Algebras such that the tensor product with any Noetherian algebra is Noetherian

Question

Let $R$ be a Noetherian commutative unital ring. It is generally speaking not true that the tensor product of two Noetherian $R$-algebras is Noetherian (e.g. take $R$ to be a field, and consider the tensor square of some crazy field extension).

What is true is that a tensor product of a finite type $R$-algebra and a Noetherian $R$-algebra is Noetherian. It is not true, however, that an $R$-algebra whose tensor product with any Noetherian $R$-algebra is Noetherian has to be of finite type (consider the power series ring, for example). What is the name for the class of $R$-algebras that have this property?

Answer 1

A (not necessarily commutative) algebra $A$ over a commutative noetherian ring $R$ is called strongly noetherian if for every noetherian $R$-algebra $R'$ the extension $A \otimes_R R'$ is noetherian. See this paper of Artin, Small, and Zhang for a reference.
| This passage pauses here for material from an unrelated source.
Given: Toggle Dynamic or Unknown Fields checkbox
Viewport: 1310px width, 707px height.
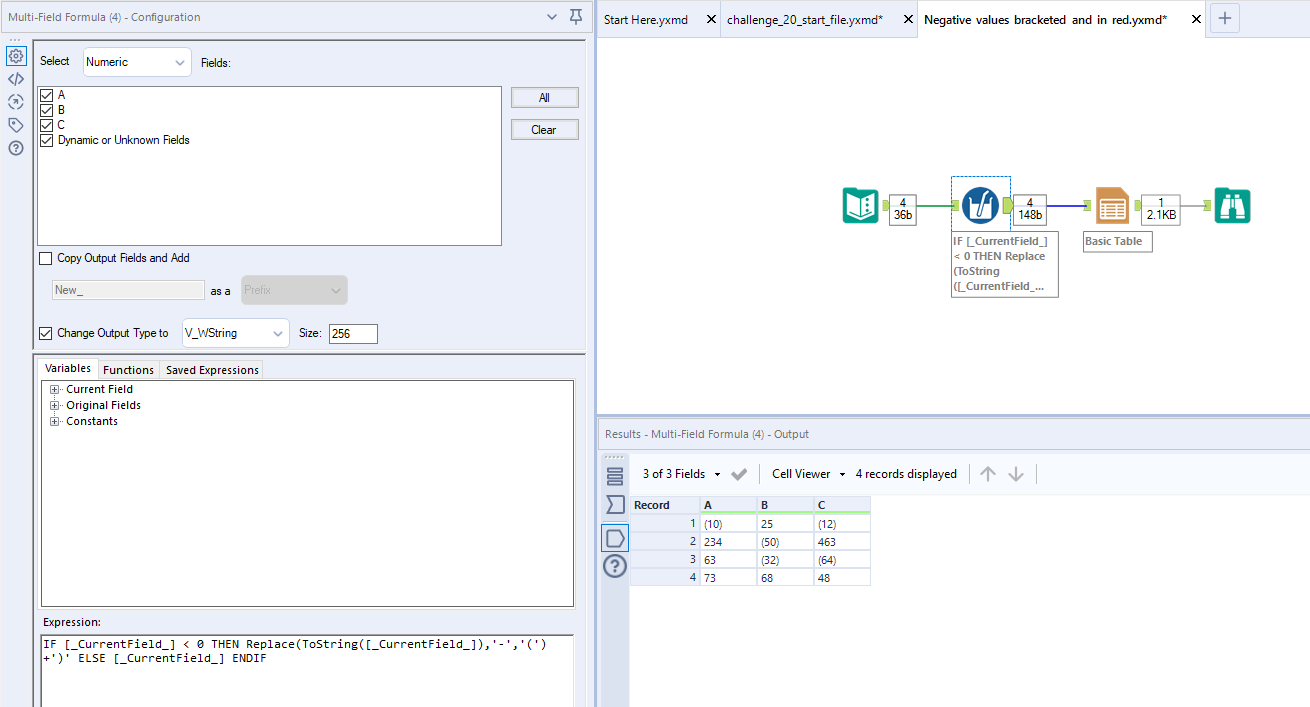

This property has also been discussed in this MO question.

This is an issue of importance in noncommutative algebra, where there exist finitely generated noetherian algebras that do not remain noetherian after extending the base field. (There is a well-known example of this phenomenon due to Resco and Small.) But as your question indicates, it is already an interesting property to consider for commutative algebras.